UKOM has got to where it is now by doing exactly this – working where the constraints of platform-specific metrics and the requirement for cross-channel metrics meet. And whereas the Ipsos technology platform can only really be judged post launch, the fact of the matter is that UKOM has created a broadly based coalition of interest sufficiently supportive to get to a credible solution. Not just its four trade body ‘owners’ (IAB, AOP, ISBA and IPA in an advisory capacity) but a much wider group encompassing the BBC, OFCOM, Newsworks, Magnetic, PAMCo and others.

This will not have been an easy task. The global platforms have the success that they have substantially by playing on a global scale, so engaging with the UK market specifically runs counter to strategy. Blended publishers for whom a digital future dovetails a declining print model and vitally maintained heritage of journalistic standards have only limited common interest with platforms. Indeed, it is this very lack of common interest and conformity of definition that has thwarted previous JIC (Joint Industry Committee) attempts at joined-up audience measurement.

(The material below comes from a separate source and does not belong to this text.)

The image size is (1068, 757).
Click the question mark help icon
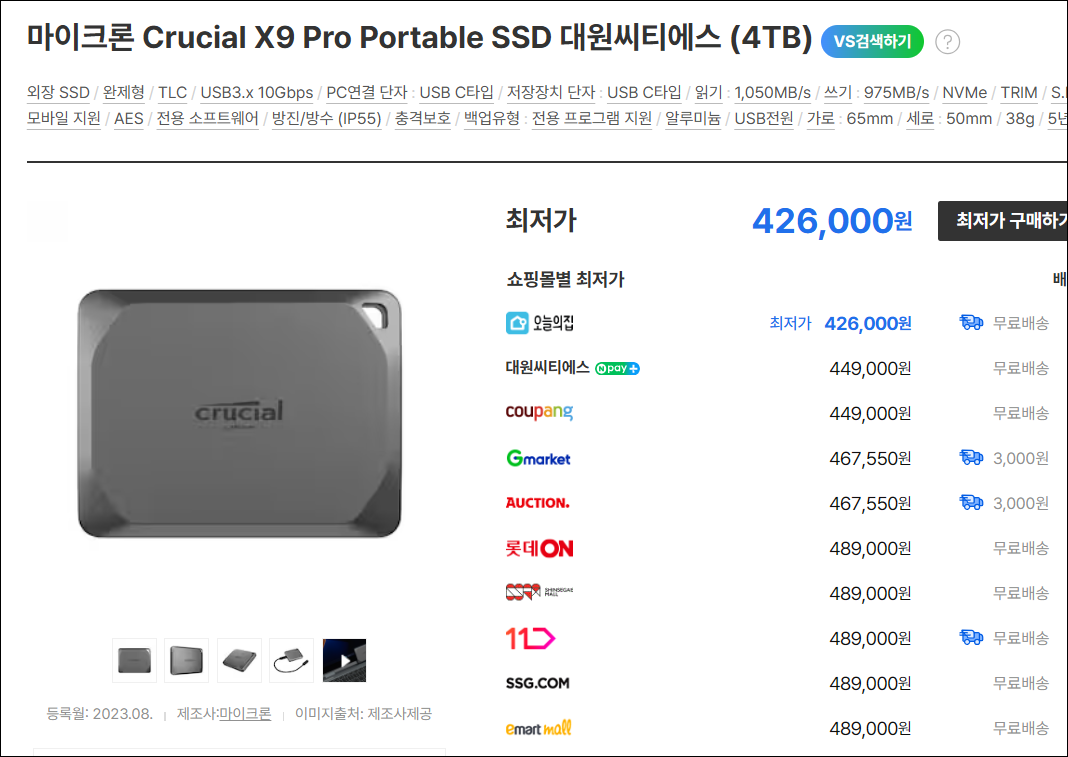tap(947, 42)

It is to the enormous credit of the effective underwriting partners (comScore historically and Ipsos from January 2021 who licence UKOM endorsement) to seize the ambition and make it tangible. It is tempting to see UKOM unfolding over the next three to five years as the successful digital platforms did: build a great product that gets saturation, repeat adoption through excellent delivery and only fully monetise at the point of indispensability. Indeed, the adoption of UKOM data by PAMCo is an example of extending reach that adds to the core proposition as well as to PAMCo. But structural, political and economic barriers remain. There are gaps to be closed and some crunch decisions to come, not least the relationship for ISBA between UKOM and their own Origin project. And of course, all this pre-supposes a delivery to pitch promise that gets UKOM real traction in multiple applications across the digital ecosystem. The last of the Six Simple Rules is: ‘Reward those who cooperate’. Make tangibly famous those who make things better. It is far too easy to take a cynical line on initiatives – media communities in general are prone to this – and we all deserve better. So whichever corner of the LUMAscape (arguably another example of complicatedness making complexity worse) you’re in, you’re in a position to see the potential for an integrating idea that might help us all.